Exercise brief →
Without the pictures, give the records again exactly as they appear.

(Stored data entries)
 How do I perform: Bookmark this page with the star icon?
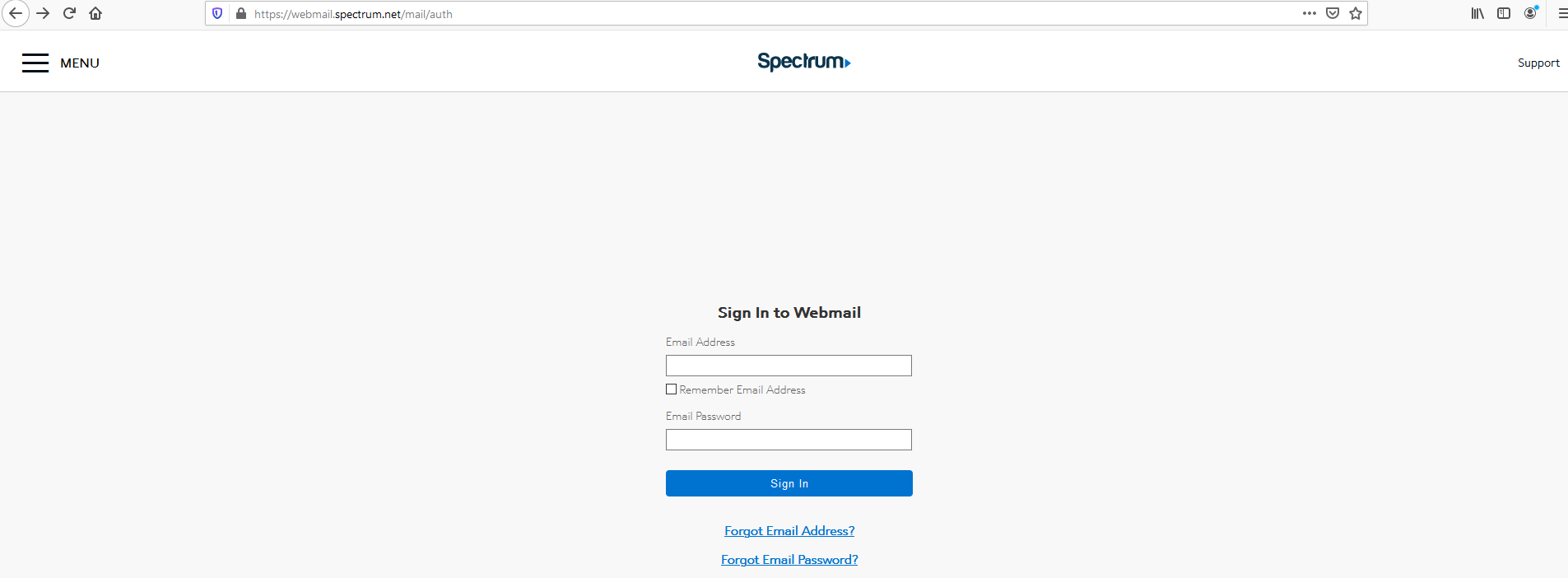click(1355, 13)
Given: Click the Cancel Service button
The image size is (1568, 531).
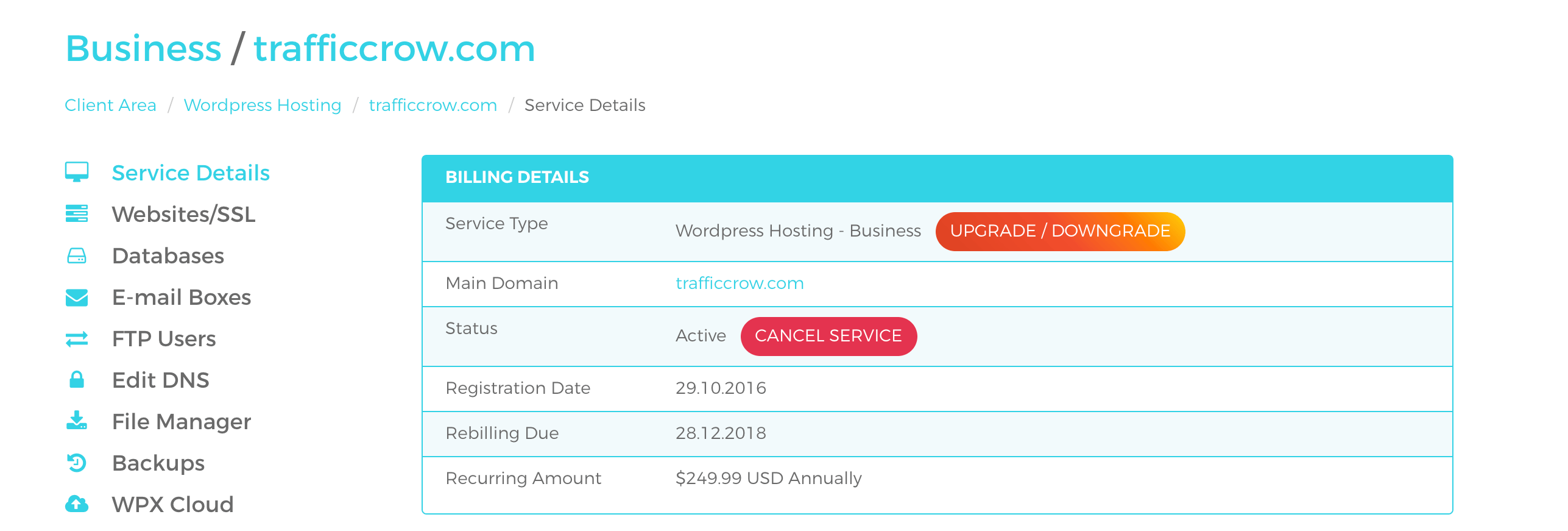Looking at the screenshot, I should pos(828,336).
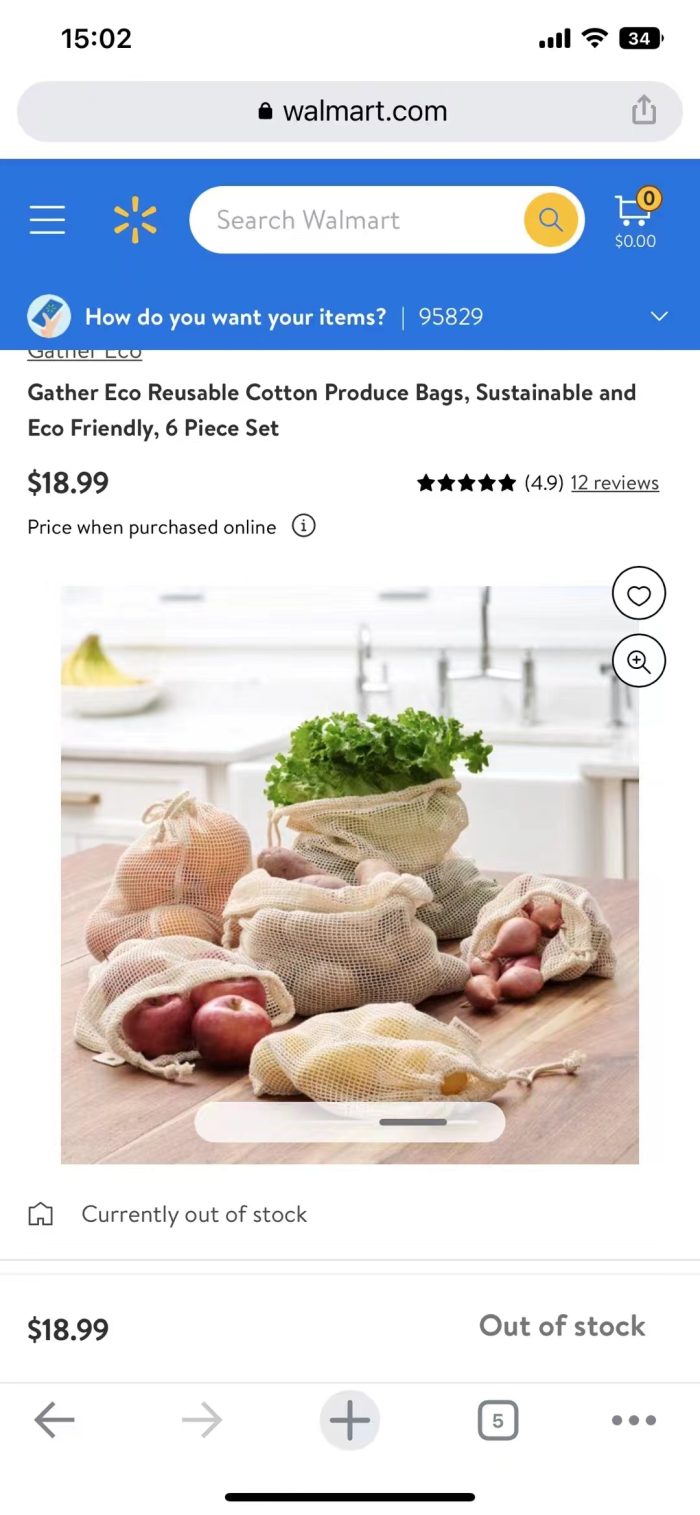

Task output →
 How do I perform: Bookmark this page with the star icon?
click(1355, 13)
Given: Click the Cancel Service button
The image size is (1568, 531).
Looking at the screenshot, I should pos(828,336).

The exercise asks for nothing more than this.